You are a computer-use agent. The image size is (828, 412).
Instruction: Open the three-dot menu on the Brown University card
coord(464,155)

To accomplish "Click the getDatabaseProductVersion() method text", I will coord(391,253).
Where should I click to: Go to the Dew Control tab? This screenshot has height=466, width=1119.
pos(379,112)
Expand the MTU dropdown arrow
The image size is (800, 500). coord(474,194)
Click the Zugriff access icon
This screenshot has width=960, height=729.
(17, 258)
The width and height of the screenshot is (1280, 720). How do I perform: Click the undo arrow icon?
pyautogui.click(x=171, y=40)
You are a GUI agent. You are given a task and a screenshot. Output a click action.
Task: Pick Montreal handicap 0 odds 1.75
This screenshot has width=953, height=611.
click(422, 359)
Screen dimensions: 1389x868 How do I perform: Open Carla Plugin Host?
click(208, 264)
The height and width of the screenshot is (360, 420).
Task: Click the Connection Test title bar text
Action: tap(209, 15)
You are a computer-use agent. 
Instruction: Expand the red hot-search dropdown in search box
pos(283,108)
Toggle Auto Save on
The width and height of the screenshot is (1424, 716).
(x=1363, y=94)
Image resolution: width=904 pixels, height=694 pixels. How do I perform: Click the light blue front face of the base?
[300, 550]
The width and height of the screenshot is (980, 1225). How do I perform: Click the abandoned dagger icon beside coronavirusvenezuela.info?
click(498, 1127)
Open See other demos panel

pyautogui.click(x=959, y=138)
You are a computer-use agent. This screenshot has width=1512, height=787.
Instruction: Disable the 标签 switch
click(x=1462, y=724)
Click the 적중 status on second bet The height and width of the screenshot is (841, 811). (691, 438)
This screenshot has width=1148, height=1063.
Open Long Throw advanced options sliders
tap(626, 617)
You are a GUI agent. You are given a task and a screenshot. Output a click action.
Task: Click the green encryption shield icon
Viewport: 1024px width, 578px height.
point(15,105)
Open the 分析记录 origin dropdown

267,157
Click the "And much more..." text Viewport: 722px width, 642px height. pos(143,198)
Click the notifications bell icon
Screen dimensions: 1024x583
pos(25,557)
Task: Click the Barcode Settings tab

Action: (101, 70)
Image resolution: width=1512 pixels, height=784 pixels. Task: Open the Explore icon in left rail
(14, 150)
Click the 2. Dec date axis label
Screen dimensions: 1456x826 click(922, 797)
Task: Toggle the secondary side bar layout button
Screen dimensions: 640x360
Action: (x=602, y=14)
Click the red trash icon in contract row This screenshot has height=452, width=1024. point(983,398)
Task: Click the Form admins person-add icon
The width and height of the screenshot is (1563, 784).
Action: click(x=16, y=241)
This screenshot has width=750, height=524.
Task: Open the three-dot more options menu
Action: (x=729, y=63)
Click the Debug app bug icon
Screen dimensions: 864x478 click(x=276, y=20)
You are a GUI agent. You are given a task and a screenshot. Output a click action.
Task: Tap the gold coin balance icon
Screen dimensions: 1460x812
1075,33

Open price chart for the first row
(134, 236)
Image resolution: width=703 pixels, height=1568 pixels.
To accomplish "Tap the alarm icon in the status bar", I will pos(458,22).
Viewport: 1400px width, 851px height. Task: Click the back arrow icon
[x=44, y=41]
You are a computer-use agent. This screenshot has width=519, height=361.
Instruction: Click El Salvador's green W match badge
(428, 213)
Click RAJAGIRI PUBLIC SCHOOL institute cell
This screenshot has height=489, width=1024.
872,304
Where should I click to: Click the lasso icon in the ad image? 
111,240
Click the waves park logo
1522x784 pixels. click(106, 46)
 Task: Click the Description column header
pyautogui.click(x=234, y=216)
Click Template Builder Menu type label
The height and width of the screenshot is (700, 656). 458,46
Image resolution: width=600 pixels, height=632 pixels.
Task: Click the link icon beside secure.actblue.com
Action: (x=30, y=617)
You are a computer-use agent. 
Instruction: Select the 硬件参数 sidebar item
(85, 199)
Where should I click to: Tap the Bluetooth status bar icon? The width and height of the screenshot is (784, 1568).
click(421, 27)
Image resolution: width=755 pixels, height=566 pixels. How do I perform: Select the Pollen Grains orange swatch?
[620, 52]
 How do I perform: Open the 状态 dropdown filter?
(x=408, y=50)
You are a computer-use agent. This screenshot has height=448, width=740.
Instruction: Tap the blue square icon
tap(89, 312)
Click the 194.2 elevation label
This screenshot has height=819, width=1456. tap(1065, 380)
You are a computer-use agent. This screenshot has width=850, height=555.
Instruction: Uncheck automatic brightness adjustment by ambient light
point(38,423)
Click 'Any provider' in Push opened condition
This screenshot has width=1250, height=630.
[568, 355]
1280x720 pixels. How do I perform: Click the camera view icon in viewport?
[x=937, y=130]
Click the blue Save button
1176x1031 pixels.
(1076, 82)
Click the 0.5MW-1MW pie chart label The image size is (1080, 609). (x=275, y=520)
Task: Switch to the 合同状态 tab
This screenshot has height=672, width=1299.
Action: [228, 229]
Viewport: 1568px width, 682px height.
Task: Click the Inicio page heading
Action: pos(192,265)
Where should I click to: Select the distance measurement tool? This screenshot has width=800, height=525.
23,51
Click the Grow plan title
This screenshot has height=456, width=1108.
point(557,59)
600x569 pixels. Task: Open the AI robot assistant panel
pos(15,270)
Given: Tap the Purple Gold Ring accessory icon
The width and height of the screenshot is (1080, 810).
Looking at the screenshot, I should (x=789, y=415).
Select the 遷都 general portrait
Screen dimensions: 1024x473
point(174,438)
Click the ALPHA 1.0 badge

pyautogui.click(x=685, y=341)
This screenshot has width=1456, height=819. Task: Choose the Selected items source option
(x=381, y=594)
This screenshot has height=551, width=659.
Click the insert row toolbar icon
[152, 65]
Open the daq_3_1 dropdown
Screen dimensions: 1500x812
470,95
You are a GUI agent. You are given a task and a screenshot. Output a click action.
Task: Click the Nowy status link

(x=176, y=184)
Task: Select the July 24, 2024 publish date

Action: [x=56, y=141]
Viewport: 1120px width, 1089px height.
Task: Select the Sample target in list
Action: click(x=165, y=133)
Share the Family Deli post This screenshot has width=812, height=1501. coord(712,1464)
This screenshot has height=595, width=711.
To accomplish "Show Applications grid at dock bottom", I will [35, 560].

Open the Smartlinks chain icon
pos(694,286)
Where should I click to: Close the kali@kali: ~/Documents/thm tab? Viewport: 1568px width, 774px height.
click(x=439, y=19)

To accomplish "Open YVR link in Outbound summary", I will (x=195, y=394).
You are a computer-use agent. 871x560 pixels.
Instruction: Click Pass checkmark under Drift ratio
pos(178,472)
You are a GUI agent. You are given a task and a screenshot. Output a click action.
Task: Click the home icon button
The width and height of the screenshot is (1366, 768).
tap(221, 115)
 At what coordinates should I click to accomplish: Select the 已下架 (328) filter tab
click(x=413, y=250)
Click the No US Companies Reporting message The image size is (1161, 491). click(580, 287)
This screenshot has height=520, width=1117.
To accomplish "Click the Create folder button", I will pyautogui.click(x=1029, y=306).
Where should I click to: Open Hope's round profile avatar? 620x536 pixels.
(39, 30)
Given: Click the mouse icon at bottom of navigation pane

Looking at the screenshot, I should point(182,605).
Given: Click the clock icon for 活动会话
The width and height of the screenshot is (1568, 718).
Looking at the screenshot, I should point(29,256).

——————

Repeat all of the records above exactly as written.

▸ **Response below**:
You are a computer-use agent. The image size is (828, 412).
Instruction: Open the three-dot menu on the Brown University card
coord(464,155)

To accomplish "Click the getDatabaseProductVersion() method text", I will coord(391,253).
Where should I click to: Go to the Dew Control tab? This screenshot has height=466, width=1119.
pos(379,112)
Expand the MTU dropdown arrow
The image size is (800, 500). coord(474,194)
Click the Zugriff access icon
This screenshot has width=960, height=729.
(17, 258)
The width and height of the screenshot is (1280, 720). How do I perform: Click the undo arrow icon?
pyautogui.click(x=171, y=40)
You are a GUI agent. You are given a task and a screenshot. Output a click action.
Task: Pick Montreal handicap 0 odds 1.75
This screenshot has width=953, height=611.
click(422, 359)
Screen dimensions: 1389x868 How do I perform: Open Carla Plugin Host?
click(208, 264)
The height and width of the screenshot is (360, 420).
Task: Click the Connection Test title bar text
Action: tap(209, 15)
You are a computer-use agent. 
Instruction: Expand the red hot-search dropdown in search box
pos(283,108)
Toggle Auto Save on
The width and height of the screenshot is (1424, 716).
(x=1363, y=94)
Image resolution: width=904 pixels, height=694 pixels. How do I perform: Click the light blue front face of the base?
[300, 550]
The width and height of the screenshot is (980, 1225). How do I perform: Click the abandoned dagger icon beside coronavirusvenezuela.info?
click(498, 1127)
Open See other demos panel

pyautogui.click(x=959, y=138)
You are a computer-use agent. This screenshot has width=1512, height=787.
Instruction: Disable the 标签 switch
click(x=1462, y=724)
Click the 적중 status on second bet The height and width of the screenshot is (841, 811). (691, 438)
This screenshot has width=1148, height=1063.
Open Long Throw advanced options sliders
tap(626, 617)
You are a GUI agent. You are given a task and a screenshot. Output a click action.
Task: Click the green encryption shield icon
Viewport: 1024px width, 578px height.
point(15,105)
Open the 分析记录 origin dropdown

267,157
Click the "And much more..." text Viewport: 722px width, 642px height. pos(143,198)
Click the notifications bell icon
Screen dimensions: 1024x583
pos(25,557)
Task: Click the Barcode Settings tab

Action: (101, 70)
Image resolution: width=1512 pixels, height=784 pixels. Task: Open the Explore icon in left rail
(14, 150)
Click the 2. Dec date axis label
Screen dimensions: 1456x826 click(922, 797)
Task: Toggle the secondary side bar layout button
Screen dimensions: 640x360
Action: (x=602, y=14)
Click the red trash icon in contract row This screenshot has height=452, width=1024. point(983,398)
Task: Click the Form admins person-add icon
The width and height of the screenshot is (1563, 784).
Action: click(x=16, y=241)
This screenshot has width=750, height=524.
Task: Open the three-dot more options menu
Action: (x=729, y=63)
Click the Debug app bug icon
Screen dimensions: 864x478 click(x=276, y=20)
You are a GUI agent. You are given a task and a screenshot. Output a click action.
Task: Tap the gold coin balance icon
Screen dimensions: 1460x812
1075,33

Open price chart for the first row
(134, 236)
Image resolution: width=703 pixels, height=1568 pixels.
To accomplish "Tap the alarm icon in the status bar", I will pos(458,22).
Viewport: 1400px width, 851px height. Task: Click the back arrow icon
[x=44, y=41]
You are a computer-use agent. This screenshot has width=519, height=361.
Instruction: Click El Salvador's green W match badge
(428, 213)
Click RAJAGIRI PUBLIC SCHOOL institute cell
This screenshot has height=489, width=1024.
872,304
Where should I click to: Click the lasso icon in the ad image? 
111,240
Click the waves park logo
1522x784 pixels. click(106, 46)
 Task: Click the Description column header
pyautogui.click(x=234, y=216)
Click Template Builder Menu type label
The height and width of the screenshot is (700, 656). 458,46
Image resolution: width=600 pixels, height=632 pixels.
Task: Click the link icon beside secure.actblue.com
Action: (x=30, y=617)
You are a computer-use agent. 
Instruction: Select the 硬件参数 sidebar item
(85, 199)
Where should I click to: Tap the Bluetooth status bar icon? The width and height of the screenshot is (784, 1568).
click(421, 27)
Image resolution: width=755 pixels, height=566 pixels. How do I perform: Select the Pollen Grains orange swatch?
[620, 52]
 How do I perform: Open the 状态 dropdown filter?
(x=408, y=50)
You are a computer-use agent. This screenshot has height=448, width=740.
Instruction: Tap the blue square icon
tap(89, 312)
Click the 194.2 elevation label
This screenshot has height=819, width=1456. tap(1065, 380)
You are a computer-use agent. This screenshot has width=850, height=555.
Instruction: Uncheck automatic brightness adjustment by ambient light
point(38,423)
Click 'Any provider' in Push opened condition
This screenshot has width=1250, height=630.
[568, 355]
1280x720 pixels. How do I perform: Click the camera view icon in viewport?
[x=937, y=130]
Click the blue Save button
1176x1031 pixels.
(1076, 82)
Click the 0.5MW-1MW pie chart label The image size is (1080, 609). (x=275, y=520)
Task: Switch to the 合同状态 tab
This screenshot has height=672, width=1299.
Action: [228, 229]
Viewport: 1568px width, 682px height.
Task: Click the Inicio page heading
Action: pos(192,265)
Where should I click to: Select the distance measurement tool? This screenshot has width=800, height=525.
23,51
Click the Grow plan title
This screenshot has height=456, width=1108.
point(557,59)
600x569 pixels. Task: Open the AI robot assistant panel
pos(15,270)
Given: Tap the Purple Gold Ring accessory icon
The width and height of the screenshot is (1080, 810).
Looking at the screenshot, I should (x=789, y=415).
Select the 遷都 general portrait
Screen dimensions: 1024x473
point(174,438)
Click the ALPHA 1.0 badge

pyautogui.click(x=685, y=341)
This screenshot has width=1456, height=819. Task: Choose the Selected items source option
(x=381, y=594)
This screenshot has height=551, width=659.
Click the insert row toolbar icon
[152, 65]
Open the daq_3_1 dropdown
Screen dimensions: 1500x812
470,95
You are a GUI agent. You are given a task and a screenshot. Output a click action.
Task: Click the Nowy status link

(x=176, y=184)
Task: Select the July 24, 2024 publish date

Action: [x=56, y=141]
Viewport: 1120px width, 1089px height.
Task: Select the Sample target in list
Action: click(x=165, y=133)
Share the Family Deli post This screenshot has width=812, height=1501. coord(712,1464)
This screenshot has height=595, width=711.
To accomplish "Show Applications grid at dock bottom", I will [35, 560].

Open the Smartlinks chain icon
pos(694,286)
Where should I click to: Close the kali@kali: ~/Documents/thm tab? Viewport: 1568px width, 774px height.
click(x=439, y=19)

To accomplish "Open YVR link in Outbound summary", I will (x=195, y=394).
You are a computer-use agent. 871x560 pixels.
Instruction: Click Pass checkmark under Drift ratio
pos(178,472)
You are a GUI agent. You are given a task and a screenshot. Output a click action.
Task: Click the home icon button
The width and height of the screenshot is (1366, 768).
tap(221, 115)
 At what coordinates should I click to accomplish: Select the 已下架 (328) filter tab
click(x=413, y=250)
Click the No US Companies Reporting message The image size is (1161, 491). click(580, 287)
This screenshot has height=520, width=1117.
To accomplish "Click the Create folder button", I will pyautogui.click(x=1029, y=306).
Where should I click to: Open Hope's round profile avatar? 620x536 pixels.
(39, 30)
Given: Click the mouse icon at bottom of navigation pane

Looking at the screenshot, I should point(182,605).
Given: Click the clock icon for 活动会话
The width and height of the screenshot is (1568, 718).
Looking at the screenshot, I should point(29,256).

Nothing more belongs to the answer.